What needs to be done — Omit all pictures, and print word for word only the lines from the one containing "This screenshot has height=557, width=408." through the end of the data.

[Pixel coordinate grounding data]
● ● ● ● ● ● ●

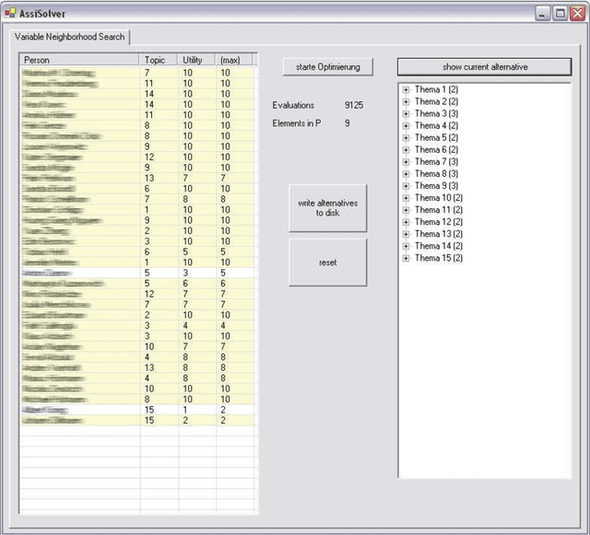Select the Thema 8 (3) tree label
This screenshot has height=535, width=590.
[437, 173]
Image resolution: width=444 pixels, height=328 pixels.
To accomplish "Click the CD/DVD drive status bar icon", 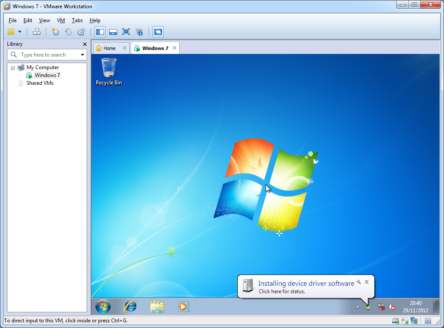I will (404, 321).
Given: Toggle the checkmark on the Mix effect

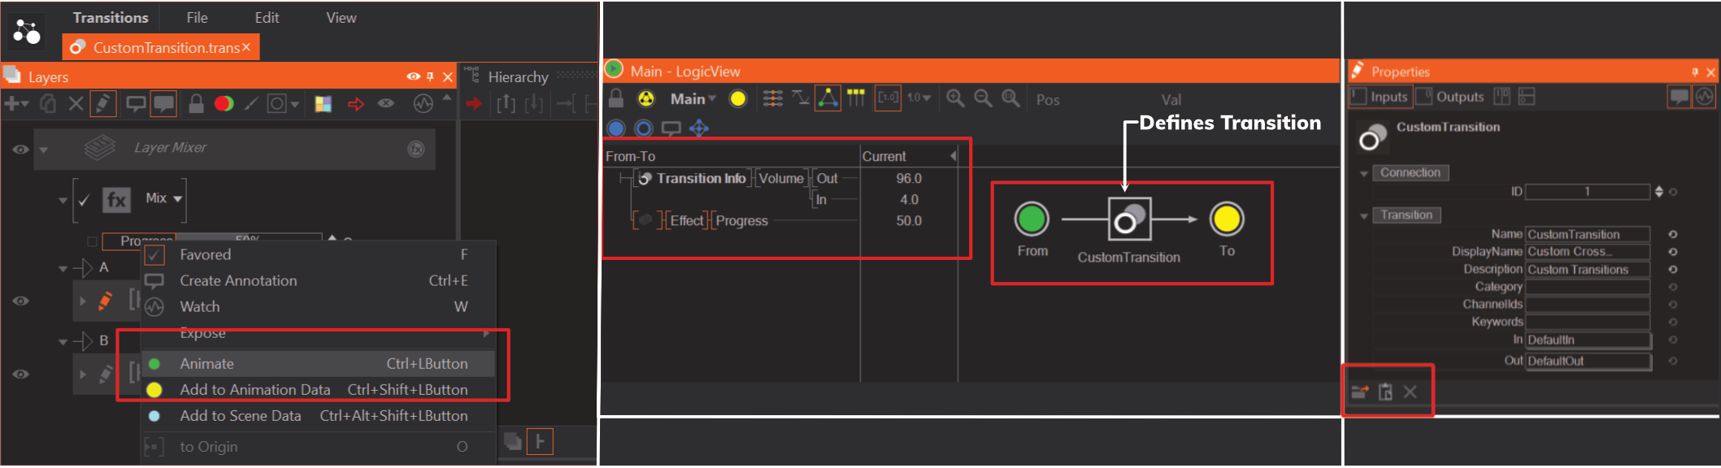Looking at the screenshot, I should [x=84, y=200].
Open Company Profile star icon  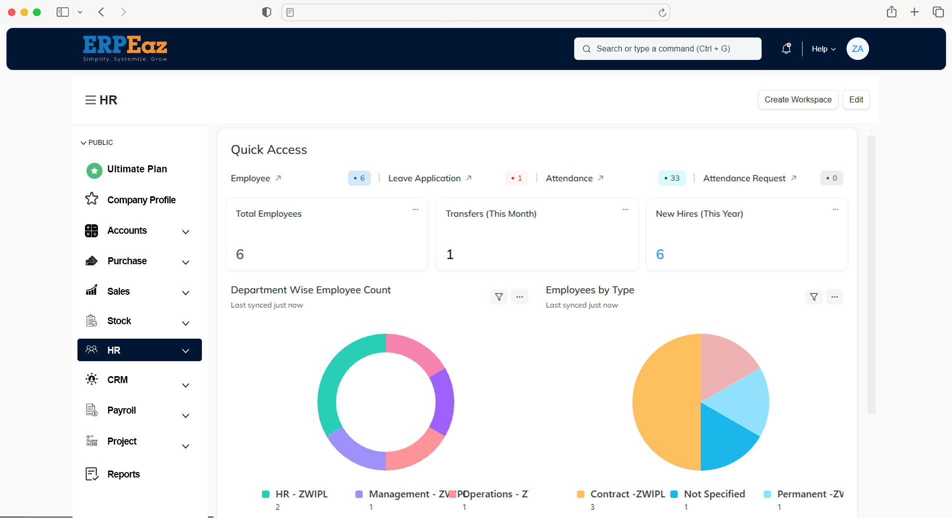[92, 199]
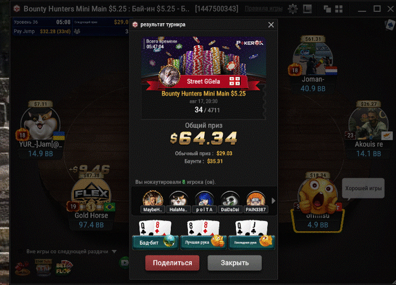Open the slot machine 777 icon
This screenshot has height=285, width=396.
pyautogui.click(x=43, y=267)
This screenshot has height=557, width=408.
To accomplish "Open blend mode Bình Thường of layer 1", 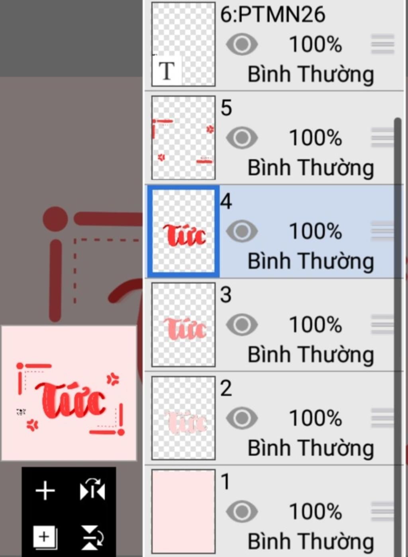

● ● ● ● ● ● ●

Output of the task —
This screenshot has height=557, width=408.
To accomplish "Open blend mode Bình Thường of layer 1", 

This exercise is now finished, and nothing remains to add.